── Data provided ──

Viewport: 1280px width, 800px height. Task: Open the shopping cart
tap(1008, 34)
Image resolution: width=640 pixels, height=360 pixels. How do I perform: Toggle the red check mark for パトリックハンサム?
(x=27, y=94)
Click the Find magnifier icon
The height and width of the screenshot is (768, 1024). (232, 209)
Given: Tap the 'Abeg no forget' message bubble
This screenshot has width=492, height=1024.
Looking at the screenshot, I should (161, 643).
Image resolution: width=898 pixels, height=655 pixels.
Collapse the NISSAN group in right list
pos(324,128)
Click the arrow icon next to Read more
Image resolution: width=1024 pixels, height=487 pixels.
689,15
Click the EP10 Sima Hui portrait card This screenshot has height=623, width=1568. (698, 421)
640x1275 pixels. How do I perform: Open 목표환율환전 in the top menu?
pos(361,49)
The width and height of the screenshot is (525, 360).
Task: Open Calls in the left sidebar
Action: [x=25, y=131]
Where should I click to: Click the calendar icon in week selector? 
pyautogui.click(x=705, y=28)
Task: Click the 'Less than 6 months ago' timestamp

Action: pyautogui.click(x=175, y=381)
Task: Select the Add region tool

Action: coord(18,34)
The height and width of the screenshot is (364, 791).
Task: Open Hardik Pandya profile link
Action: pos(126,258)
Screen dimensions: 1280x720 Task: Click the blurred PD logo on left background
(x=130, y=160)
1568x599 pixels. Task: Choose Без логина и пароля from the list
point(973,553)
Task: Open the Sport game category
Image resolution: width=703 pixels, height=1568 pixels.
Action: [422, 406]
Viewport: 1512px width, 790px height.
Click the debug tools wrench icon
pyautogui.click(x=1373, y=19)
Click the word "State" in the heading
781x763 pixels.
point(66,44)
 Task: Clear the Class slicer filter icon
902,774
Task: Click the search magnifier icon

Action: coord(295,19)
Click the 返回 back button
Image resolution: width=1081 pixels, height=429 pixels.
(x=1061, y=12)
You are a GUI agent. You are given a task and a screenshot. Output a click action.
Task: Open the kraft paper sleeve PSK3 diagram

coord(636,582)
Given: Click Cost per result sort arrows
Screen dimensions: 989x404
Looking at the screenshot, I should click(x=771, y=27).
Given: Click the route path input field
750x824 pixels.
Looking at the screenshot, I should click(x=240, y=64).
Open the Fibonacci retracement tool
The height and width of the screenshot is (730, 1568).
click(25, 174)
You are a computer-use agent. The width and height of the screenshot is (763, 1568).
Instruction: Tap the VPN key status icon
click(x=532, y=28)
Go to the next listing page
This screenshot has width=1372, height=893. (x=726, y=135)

───

From the entries above, print the lines beginning at the one with "Image resolution: width=898" and stopping after the one with "Click the EP10", exactly as written and with nothing else.

_Solution for this exercise_
Image resolution: width=898 pixels, height=655 pixels.
Collapse the NISSAN group in right list
pos(324,128)
Click the arrow icon next to Read more
Image resolution: width=1024 pixels, height=487 pixels.
689,15
Click the EP10 Sima Hui portrait card This screenshot has height=623, width=1568. (698, 421)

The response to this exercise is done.